Estábamos en una pensión de Argöelles, acaso en Marqués de Urquijo, hacía tiempo que ya no había cartillas de racionamiento, pero eran todavía tiempos de carestía. Nos servían la comida en la propia habitación. Antes de entrar llamaban a la puerta; traían un plato muy parco, una sopa acuosa, una pequeña sardina frita abierta y aplastada; nos servían los dueños de la pensión y cada huésped parecía un presidiario al que los guardianes llevaban la comida a la celda; sin duda que la servían así, uno a uno, para evitar los motines por lo escaso del menú. Cuando entraron por segunda vez tú preguntaste si se trataba del mismo que había traído el primer plato. Y nos dio la risa. Una vez venía uno, la siguiente otro; eran parecidos, tan menudos y enjutos, pero no eran el mismo. Los mellizos les llamaste y aquélla fue para siempreen nuestro recuerdo la pensión de los mellizos.

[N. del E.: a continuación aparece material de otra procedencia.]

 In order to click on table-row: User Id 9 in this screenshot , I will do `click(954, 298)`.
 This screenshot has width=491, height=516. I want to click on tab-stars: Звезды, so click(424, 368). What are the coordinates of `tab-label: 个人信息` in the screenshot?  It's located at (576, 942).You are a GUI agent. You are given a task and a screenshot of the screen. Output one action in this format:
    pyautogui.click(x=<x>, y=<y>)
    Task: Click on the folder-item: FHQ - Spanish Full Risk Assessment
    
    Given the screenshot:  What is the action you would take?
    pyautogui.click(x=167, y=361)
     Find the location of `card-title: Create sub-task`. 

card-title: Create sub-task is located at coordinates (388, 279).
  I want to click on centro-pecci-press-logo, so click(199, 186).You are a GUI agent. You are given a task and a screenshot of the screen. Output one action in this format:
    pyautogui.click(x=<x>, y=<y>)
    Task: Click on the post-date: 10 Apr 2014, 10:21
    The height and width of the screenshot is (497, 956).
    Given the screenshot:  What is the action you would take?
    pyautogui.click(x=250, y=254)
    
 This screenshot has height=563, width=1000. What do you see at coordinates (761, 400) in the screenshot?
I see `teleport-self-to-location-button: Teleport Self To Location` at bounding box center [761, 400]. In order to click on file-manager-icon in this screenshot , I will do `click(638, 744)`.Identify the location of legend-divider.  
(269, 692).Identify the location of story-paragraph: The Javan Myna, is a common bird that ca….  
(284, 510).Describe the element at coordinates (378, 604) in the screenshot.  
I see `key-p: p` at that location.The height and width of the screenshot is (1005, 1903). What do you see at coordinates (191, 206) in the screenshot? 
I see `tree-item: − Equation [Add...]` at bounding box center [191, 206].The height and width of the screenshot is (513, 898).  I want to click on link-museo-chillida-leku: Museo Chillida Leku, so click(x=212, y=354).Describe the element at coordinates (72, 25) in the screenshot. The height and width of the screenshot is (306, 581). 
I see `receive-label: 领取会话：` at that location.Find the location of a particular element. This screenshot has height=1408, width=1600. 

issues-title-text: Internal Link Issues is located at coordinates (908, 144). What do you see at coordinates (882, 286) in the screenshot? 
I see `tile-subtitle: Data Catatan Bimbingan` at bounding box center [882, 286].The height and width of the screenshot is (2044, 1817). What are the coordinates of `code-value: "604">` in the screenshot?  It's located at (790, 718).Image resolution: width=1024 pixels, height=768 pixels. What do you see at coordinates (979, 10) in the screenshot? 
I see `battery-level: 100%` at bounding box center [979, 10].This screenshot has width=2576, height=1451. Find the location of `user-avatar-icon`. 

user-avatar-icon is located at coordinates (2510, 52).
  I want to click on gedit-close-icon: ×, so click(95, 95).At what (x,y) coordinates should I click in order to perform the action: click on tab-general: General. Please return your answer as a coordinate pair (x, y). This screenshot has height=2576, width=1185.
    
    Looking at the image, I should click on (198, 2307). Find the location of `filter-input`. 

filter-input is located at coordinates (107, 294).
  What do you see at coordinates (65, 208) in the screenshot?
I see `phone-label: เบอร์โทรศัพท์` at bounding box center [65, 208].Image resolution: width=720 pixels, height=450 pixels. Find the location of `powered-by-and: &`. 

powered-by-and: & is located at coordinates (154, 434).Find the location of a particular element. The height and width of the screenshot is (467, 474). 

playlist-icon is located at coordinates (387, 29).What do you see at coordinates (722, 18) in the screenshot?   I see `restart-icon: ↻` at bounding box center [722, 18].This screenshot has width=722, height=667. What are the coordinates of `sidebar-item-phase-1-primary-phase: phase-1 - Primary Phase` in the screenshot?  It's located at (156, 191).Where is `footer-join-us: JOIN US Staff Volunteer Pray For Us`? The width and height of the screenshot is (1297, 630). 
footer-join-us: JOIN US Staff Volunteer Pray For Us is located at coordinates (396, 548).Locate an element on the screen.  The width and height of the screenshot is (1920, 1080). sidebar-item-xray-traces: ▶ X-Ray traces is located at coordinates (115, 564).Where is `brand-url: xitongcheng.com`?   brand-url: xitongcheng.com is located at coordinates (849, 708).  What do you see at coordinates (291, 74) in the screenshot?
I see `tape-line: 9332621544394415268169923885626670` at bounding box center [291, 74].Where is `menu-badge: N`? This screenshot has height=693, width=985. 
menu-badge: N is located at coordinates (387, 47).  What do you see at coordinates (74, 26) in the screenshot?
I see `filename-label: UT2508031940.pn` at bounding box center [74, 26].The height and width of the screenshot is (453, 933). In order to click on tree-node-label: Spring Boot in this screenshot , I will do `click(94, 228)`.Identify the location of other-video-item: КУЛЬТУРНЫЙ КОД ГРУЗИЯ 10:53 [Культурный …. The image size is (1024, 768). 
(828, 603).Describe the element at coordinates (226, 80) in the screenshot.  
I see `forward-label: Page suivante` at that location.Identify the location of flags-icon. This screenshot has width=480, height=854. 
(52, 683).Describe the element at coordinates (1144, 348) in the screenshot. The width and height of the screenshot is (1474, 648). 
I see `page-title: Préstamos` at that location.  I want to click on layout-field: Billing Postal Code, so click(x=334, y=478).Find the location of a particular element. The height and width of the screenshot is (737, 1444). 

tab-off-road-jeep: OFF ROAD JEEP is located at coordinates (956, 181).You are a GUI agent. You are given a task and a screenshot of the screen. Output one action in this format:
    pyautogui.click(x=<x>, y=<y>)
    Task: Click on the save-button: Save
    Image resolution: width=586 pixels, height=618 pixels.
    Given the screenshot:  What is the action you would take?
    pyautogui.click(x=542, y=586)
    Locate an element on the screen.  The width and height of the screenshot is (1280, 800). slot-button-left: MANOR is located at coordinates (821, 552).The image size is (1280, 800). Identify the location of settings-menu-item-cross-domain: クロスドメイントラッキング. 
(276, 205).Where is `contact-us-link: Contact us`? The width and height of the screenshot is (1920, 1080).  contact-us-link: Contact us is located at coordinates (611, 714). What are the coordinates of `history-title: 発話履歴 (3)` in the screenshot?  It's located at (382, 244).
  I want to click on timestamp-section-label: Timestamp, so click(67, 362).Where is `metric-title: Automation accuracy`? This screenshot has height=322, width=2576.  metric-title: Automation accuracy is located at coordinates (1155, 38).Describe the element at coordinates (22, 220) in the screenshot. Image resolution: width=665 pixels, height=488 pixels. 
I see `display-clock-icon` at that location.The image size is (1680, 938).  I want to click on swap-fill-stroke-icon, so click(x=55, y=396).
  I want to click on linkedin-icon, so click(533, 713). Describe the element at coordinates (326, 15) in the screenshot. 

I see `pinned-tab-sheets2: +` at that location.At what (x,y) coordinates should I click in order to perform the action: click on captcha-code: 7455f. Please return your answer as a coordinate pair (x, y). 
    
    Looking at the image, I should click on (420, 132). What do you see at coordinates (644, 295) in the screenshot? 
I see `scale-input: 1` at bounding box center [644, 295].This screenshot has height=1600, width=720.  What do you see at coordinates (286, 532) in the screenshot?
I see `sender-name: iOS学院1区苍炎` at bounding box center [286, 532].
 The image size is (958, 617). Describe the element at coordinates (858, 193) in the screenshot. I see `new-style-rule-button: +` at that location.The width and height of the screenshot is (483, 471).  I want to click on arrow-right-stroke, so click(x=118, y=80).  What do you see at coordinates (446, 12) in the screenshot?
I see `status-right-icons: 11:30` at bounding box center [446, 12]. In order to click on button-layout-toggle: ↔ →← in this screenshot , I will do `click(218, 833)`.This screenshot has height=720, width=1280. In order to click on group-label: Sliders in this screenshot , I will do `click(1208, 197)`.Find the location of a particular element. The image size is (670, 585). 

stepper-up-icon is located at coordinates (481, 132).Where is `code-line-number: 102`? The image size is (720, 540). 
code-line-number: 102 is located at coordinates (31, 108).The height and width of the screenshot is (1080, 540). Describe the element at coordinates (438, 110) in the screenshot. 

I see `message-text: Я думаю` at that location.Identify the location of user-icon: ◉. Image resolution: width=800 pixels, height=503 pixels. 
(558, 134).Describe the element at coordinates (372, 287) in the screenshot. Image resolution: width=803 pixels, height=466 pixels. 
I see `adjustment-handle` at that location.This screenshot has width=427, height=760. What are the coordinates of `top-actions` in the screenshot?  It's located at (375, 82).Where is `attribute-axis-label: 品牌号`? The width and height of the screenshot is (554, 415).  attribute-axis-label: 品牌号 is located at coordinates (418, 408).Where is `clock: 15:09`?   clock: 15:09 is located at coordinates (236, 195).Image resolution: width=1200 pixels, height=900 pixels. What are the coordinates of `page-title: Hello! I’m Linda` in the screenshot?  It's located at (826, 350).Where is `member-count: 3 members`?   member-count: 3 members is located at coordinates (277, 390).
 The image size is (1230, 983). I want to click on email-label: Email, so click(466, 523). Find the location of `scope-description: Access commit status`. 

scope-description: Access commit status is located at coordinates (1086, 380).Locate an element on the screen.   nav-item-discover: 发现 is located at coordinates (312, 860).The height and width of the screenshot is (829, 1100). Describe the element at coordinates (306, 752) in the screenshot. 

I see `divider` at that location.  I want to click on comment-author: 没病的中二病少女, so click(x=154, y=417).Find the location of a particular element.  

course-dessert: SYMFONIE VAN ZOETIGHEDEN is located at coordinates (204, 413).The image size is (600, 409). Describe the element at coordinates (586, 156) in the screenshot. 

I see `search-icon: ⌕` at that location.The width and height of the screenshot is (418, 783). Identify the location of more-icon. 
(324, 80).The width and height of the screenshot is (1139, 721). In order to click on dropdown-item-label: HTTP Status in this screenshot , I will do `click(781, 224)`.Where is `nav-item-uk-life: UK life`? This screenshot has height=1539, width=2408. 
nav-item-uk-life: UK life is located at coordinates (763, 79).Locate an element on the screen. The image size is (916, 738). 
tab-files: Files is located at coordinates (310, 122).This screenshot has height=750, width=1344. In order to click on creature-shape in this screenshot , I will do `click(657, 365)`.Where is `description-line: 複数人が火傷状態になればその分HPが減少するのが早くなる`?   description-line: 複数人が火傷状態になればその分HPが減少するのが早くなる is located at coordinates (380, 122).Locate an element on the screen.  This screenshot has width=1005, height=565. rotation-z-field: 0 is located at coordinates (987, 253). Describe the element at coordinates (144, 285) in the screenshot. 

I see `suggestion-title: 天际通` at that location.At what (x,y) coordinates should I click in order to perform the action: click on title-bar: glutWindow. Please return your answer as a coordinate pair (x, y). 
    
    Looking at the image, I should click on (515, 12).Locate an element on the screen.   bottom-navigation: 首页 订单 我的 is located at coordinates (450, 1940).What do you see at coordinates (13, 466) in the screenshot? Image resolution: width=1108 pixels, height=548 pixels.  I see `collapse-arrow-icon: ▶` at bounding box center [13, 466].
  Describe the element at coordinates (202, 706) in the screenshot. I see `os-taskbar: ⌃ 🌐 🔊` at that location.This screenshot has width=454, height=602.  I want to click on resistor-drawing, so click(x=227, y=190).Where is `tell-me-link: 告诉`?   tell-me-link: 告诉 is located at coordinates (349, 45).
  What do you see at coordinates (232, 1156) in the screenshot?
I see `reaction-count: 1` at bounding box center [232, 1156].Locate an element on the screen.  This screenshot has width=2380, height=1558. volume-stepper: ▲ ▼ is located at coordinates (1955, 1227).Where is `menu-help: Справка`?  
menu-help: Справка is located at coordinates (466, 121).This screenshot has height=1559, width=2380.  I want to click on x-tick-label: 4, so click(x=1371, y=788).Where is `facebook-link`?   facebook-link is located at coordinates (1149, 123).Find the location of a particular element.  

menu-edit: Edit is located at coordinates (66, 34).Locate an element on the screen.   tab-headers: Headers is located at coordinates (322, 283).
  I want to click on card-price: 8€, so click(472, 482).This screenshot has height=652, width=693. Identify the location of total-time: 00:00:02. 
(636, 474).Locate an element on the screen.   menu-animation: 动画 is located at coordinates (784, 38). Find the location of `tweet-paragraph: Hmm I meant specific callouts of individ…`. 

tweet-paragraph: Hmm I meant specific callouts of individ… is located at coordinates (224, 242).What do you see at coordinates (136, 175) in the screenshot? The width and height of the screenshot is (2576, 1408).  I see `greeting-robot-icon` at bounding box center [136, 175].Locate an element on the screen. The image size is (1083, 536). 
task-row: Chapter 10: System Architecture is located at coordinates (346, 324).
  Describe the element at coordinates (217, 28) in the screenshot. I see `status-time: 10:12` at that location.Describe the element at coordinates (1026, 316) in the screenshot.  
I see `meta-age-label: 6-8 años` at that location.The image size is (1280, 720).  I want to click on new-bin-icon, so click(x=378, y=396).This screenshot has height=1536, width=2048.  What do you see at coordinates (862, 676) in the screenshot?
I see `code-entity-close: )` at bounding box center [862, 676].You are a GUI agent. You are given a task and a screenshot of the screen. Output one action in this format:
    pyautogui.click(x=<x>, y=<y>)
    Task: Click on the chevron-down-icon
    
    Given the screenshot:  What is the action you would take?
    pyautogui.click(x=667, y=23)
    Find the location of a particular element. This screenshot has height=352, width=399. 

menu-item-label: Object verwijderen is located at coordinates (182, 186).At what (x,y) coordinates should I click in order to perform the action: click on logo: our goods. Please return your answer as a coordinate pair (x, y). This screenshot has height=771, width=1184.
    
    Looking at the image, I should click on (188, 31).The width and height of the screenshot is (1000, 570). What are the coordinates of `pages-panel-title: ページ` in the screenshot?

Tu prima mayor estaba casada con un hombre de apellido vasco que conducía un Mercedes, pero no recuerdo si el coche era suyo y lo alquilaba o pertenecía al PMM. Tenía dos hijos varones, uno más bien alto, el otro más bien bajo, así los recuerdo. Tu otra prima, más cercana a ti en edad, no se había casado, pero tenía un novio mayor, atildado, con traje y abrigo, con un bigote finito sobre el labio superior, un hombre amable con aspecto de novio irregular. Se citaban en una cafetería de la calle Andrés Mellado, al lado del cine California. Una tarde, mientras tú esperabas o hablabas con ellos, yo me metí en el cine y vi El quinteto de la muerte. En otra ocasión fuimos con tu prima, y creo que con su novio, a un estreno en el Bellas Artes, una de las películas que más me han gustado, Picnic. Tu prima, sentada a mi lado, me llamó la atención varias veces: "No te muerdas las uñas", "no te toques la cara".